Denn nur über eine funktionierende Zusammenarbeit könne der Rat mit seiner Kritik etwas bewirken. Weisungsbefugnis habe er keine. Setzen die Redaktionen die Kritikpunkte nicht um, habe dies keine rechtlichen Konsequenzen.

Die Rolle des Beobachters verlassen

Nebst gegenseitigem Vertrauen ist die Vorbereitung der Sitzung zentral. Radio hören und fernsehen tun die Publikumsräte nicht nur als Freizeitbeschäftigung, sondern vor allem professionell. Je nach Arbeitsgruppe schauen sie sich Sport- oder Unterhaltungs-sendungen an oder hören kulturelle Beiträge am Radio. Anhand eines Kriterienrasters beurteilen sie die Sendungen. Mit dem Raster im Kopf und einem Block und Stift in der Hand die Rolle des normalen Zuschauers oder Zuhörers ein­zunehmen, ist jedoch nicht einfach. «Wenn ich einen Beobachtungsauftrag habe, schaue ich anders», sagt Publikumsrat ­Renatus Zürcher.
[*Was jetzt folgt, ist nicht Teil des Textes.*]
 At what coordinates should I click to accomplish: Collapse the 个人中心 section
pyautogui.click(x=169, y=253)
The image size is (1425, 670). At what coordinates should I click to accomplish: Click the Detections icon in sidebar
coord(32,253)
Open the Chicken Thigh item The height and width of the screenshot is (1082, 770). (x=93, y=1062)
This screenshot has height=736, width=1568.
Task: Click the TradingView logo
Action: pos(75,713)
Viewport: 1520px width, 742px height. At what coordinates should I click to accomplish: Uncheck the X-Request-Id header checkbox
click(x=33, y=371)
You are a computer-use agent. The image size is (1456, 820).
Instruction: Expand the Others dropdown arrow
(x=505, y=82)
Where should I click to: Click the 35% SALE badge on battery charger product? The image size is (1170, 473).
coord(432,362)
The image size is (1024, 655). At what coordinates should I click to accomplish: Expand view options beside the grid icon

Deshalb bügle er manchmal nebenbei noch Hemden, um nicht zu sehr in die Rolle des Beobachters zu verfallen. Zudem frage er Bekannte nach deren Meinung zu gewissen Sendungen. Die anschliessende Kritik hält jedes Mitglied der Arbeitsgruppe in einem Einzelbericht fest. Der Arbeitsaufwand eines Rats entspricht einer 10-Prozent-Anstellung.

Sendungskritik im direkten Gespräch mit den SRF-Sendungsverantwortlichen.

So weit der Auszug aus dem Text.